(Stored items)
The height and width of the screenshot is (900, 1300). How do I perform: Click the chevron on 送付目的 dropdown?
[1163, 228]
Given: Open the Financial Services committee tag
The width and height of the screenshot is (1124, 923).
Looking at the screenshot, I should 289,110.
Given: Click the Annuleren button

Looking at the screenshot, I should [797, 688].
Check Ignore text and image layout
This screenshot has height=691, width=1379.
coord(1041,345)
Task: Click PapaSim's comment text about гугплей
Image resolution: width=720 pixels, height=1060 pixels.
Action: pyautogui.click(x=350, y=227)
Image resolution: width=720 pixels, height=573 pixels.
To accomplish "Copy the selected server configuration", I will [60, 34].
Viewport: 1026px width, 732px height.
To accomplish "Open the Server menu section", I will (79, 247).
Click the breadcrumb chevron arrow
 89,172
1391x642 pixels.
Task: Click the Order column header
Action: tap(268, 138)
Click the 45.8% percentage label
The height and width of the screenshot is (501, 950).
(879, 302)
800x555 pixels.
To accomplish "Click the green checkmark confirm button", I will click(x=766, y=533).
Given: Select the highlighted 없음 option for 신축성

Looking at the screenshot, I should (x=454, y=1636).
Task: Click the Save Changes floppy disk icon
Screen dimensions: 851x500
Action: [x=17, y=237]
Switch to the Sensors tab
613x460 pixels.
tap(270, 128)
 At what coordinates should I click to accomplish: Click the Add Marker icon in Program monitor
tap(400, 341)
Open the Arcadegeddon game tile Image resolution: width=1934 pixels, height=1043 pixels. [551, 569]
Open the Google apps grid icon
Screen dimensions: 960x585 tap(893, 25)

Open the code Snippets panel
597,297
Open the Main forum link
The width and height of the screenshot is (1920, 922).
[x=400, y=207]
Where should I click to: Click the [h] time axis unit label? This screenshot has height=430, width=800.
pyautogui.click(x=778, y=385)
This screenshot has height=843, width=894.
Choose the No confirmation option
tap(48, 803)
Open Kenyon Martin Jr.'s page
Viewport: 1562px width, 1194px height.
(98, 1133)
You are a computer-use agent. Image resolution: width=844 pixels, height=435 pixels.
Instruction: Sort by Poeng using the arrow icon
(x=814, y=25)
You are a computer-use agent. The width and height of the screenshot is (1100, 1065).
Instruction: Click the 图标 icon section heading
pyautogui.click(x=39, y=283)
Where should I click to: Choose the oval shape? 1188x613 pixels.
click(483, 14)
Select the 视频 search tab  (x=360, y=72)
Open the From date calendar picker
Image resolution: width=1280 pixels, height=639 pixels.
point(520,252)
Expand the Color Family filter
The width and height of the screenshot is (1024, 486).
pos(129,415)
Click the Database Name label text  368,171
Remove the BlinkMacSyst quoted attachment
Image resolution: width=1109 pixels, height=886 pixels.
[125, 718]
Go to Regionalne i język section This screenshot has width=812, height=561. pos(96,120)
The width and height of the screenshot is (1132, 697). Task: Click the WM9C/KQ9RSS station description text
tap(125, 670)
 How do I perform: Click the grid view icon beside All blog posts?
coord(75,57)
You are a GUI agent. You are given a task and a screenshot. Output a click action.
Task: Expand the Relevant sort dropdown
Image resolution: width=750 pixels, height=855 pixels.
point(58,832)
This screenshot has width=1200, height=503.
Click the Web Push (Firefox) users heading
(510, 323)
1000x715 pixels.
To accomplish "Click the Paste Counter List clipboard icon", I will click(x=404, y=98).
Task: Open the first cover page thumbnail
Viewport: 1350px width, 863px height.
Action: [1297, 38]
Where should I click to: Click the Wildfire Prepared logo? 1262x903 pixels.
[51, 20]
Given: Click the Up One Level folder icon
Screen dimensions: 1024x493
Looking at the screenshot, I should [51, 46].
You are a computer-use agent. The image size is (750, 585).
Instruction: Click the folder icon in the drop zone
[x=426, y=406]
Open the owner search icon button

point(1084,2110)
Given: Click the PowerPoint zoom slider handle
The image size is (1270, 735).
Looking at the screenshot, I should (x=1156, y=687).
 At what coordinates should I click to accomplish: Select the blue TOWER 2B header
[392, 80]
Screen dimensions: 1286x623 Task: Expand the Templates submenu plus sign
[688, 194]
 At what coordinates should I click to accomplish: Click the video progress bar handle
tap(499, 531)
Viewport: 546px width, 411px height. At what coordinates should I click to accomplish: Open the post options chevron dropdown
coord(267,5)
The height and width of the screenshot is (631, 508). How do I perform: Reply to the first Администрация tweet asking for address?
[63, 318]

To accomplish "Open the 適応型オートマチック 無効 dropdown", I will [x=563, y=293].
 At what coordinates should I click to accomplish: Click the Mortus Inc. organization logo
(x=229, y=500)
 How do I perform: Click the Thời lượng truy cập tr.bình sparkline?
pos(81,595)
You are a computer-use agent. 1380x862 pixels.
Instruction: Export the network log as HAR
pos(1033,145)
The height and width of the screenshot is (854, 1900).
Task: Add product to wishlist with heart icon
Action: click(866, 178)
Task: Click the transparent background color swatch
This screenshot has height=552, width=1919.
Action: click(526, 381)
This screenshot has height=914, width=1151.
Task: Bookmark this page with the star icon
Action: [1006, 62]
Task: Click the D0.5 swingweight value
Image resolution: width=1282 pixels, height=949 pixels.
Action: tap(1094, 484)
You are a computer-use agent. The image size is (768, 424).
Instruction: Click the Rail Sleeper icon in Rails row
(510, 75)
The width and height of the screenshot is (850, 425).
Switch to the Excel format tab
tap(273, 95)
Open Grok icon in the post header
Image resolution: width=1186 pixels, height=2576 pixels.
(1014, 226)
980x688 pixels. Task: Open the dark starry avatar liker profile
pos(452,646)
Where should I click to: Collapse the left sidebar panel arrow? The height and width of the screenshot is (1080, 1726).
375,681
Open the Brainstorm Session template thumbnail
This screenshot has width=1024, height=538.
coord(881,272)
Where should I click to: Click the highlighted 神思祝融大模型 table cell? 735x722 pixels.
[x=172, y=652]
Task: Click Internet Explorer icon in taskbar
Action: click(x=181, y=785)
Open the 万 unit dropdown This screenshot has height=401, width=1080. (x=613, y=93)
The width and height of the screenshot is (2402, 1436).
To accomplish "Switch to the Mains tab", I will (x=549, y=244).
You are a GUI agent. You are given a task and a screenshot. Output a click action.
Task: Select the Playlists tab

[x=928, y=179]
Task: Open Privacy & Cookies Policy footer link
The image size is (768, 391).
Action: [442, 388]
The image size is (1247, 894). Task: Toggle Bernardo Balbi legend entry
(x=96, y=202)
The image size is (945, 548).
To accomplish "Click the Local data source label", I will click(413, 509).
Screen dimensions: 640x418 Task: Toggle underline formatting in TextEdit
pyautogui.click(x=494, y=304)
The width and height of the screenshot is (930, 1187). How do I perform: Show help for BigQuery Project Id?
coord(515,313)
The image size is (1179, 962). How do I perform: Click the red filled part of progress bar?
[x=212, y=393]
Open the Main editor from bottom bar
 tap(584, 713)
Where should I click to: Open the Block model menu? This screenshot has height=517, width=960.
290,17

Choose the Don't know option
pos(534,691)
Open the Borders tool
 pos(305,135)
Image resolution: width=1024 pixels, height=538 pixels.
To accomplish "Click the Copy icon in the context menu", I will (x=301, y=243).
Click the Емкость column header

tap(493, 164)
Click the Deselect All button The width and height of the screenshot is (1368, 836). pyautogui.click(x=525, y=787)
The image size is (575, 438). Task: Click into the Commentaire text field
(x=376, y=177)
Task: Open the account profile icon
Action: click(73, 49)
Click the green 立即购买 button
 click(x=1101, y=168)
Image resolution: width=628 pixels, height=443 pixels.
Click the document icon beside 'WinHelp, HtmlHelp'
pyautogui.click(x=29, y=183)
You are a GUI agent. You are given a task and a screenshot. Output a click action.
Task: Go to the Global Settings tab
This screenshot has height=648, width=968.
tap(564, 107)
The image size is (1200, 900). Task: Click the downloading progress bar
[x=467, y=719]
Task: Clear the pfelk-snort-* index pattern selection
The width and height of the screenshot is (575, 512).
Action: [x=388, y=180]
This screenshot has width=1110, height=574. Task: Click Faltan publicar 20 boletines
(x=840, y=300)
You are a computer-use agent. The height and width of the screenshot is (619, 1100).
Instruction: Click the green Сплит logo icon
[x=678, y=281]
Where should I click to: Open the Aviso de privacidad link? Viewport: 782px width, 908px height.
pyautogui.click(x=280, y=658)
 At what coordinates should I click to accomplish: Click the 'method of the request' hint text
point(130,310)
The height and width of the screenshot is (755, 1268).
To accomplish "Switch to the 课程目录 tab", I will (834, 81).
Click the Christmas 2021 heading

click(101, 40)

• WORK ORDER: Would you output, from the records above, exactly the run of lines that starts at the line containing "Open Grok icon in the post header" and ends at the line containing "Image resolution: width=628", and only that run?

• EXERCISE ANSWER:
Open Grok icon in the post header
Image resolution: width=1186 pixels, height=2576 pixels.
(1014, 226)
980x688 pixels. Task: Open the dark starry avatar liker profile
pos(452,646)
Where should I click to: Collapse the left sidebar panel arrow? The height and width of the screenshot is (1080, 1726).
375,681
Open the Brainstorm Session template thumbnail
This screenshot has width=1024, height=538.
coord(881,272)
Where should I click to: Click the highlighted 神思祝融大模型 table cell? 735x722 pixels.
[x=172, y=652]
Task: Click Internet Explorer icon in taskbar
Action: click(x=181, y=785)
Open the 万 unit dropdown This screenshot has height=401, width=1080. (x=613, y=93)
The width and height of the screenshot is (2402, 1436).
To accomplish "Switch to the Mains tab", I will (x=549, y=244).
You are a GUI agent. You are given a task and a screenshot. Output a click action.
Task: Select the Playlists tab

[x=928, y=179]
Task: Open Privacy & Cookies Policy footer link
The image size is (768, 391).
Action: [442, 388]
The image size is (1247, 894). Task: Toggle Bernardo Balbi legend entry
(x=96, y=202)
The image size is (945, 548).
To accomplish "Click the Local data source label", I will click(413, 509).
Screen dimensions: 640x418 Task: Toggle underline formatting in TextEdit
pyautogui.click(x=494, y=304)
The width and height of the screenshot is (930, 1187). How do I perform: Show help for BigQuery Project Id?
coord(515,313)
The image size is (1179, 962). How do I perform: Click the red filled part of progress bar?
[x=212, y=393]
Open the Main editor from bottom bar
 tap(584, 713)
Where should I click to: Open the Block model menu? This screenshot has height=517, width=960.
290,17

Choose the Don't know option
pos(534,691)
Open the Borders tool
 pos(305,135)
Image resolution: width=1024 pixels, height=538 pixels.
To accomplish "Click the Copy icon in the context menu", I will (x=301, y=243).
Click the Емкость column header

tap(493, 164)
Click the Deselect All button The width and height of the screenshot is (1368, 836). pyautogui.click(x=525, y=787)
The image size is (575, 438). Task: Click into the Commentaire text field
(x=376, y=177)
Task: Open the account profile icon
Action: click(73, 49)
Click the green 立即购买 button
 click(x=1101, y=168)
Image resolution: width=628 pixels, height=443 pixels.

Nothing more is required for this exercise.